Application of three previously reported, popular CHD1-targeting primer sets for molecular sexing of the Japanese murrelet, and preparation of a new Japanese murrelet species-specific primer set
The three frequently used CHD1-targeting primer sets were applied for molecular sexing in the Japanese murrelet. Two of these three primer sets, 2250 F/2718 R and CDH1F/CDH1R, produced electrophoretic patterns similar to those reported previously in many species of birds. Specifically, males yielded a single band, while females yielded two bands, one of which matched the size of the male-specific band. The shared band presumably corresponded to a CHD1 homolog on chromosome Z, while the second band appeared to correspond to the CHD1gene on chromosome W. In contrast, the P2/P8 primer set yielded a single band from all animals; presumably this band corresponded to a mix of CHD1Z and CHD1W amplicons running at the same size or this primer set did not permit amplification from chromosome W. However, comparison of the electrophoretic patterns indicated there were noteworthy differences in the sizes of the products. When molecular sexing is carried out using non-invasive samples from wild birds, smaller-sized fragments seem to be amplified more efficiently than are larger-sized fragments.
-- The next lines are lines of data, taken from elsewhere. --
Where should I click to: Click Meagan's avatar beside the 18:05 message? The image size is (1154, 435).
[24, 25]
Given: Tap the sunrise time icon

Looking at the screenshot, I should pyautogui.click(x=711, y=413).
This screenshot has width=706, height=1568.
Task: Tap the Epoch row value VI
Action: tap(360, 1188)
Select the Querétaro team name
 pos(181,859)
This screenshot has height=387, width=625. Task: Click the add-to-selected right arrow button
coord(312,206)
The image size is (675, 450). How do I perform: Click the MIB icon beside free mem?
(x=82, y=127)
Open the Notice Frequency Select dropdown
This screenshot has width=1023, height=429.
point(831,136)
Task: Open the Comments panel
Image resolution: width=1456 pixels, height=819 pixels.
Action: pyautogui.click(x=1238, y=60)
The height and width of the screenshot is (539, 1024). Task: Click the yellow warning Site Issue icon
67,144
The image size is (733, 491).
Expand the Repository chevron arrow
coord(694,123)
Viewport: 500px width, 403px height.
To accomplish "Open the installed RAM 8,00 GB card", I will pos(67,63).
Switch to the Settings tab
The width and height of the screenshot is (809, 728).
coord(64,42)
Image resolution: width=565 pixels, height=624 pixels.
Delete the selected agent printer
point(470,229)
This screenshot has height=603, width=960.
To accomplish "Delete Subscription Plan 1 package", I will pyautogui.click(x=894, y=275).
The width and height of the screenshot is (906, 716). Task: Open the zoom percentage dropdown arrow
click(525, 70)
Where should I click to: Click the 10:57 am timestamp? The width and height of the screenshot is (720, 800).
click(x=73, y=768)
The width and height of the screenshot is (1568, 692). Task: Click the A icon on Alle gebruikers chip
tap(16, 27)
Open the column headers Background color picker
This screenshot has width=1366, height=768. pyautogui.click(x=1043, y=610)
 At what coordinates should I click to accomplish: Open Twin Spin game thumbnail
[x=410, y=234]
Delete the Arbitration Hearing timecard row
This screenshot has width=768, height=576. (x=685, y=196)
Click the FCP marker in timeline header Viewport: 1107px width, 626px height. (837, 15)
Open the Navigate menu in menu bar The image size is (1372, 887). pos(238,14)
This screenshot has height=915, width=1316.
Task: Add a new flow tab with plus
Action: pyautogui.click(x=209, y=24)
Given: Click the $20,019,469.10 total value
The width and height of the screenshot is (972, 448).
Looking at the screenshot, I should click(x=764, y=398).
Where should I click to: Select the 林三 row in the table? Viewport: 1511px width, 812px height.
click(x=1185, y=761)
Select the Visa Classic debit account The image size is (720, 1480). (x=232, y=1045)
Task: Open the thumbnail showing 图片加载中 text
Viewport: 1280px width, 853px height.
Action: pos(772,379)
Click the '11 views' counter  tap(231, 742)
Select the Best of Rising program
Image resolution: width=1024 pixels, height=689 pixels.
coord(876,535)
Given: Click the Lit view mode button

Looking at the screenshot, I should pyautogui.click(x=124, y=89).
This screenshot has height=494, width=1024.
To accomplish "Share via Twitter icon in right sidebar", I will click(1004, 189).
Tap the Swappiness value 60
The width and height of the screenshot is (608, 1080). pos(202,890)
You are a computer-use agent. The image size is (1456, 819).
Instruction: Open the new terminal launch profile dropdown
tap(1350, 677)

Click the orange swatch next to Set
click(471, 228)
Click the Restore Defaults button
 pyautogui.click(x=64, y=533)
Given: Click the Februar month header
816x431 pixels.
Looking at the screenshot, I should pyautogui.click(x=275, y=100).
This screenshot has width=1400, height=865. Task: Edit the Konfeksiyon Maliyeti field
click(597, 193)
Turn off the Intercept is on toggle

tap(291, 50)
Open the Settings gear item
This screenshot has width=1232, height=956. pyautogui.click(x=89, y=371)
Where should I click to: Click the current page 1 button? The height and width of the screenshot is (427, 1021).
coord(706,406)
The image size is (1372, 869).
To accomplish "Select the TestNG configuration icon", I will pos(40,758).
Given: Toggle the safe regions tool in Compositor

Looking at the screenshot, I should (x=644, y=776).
Therefore, we designed a new Japanese murrelet-specific primer pair predicted to yield a smaller PCR product from chromosomes Z and W than were obtained from the previously described primer sets. Indeed, the fragments amplified with the newly designed primer set were smaller in size and more efficiently amplified than those obtained with the previously reported, popular primer sets 2250F/2718R and CDH1F/CDH1R.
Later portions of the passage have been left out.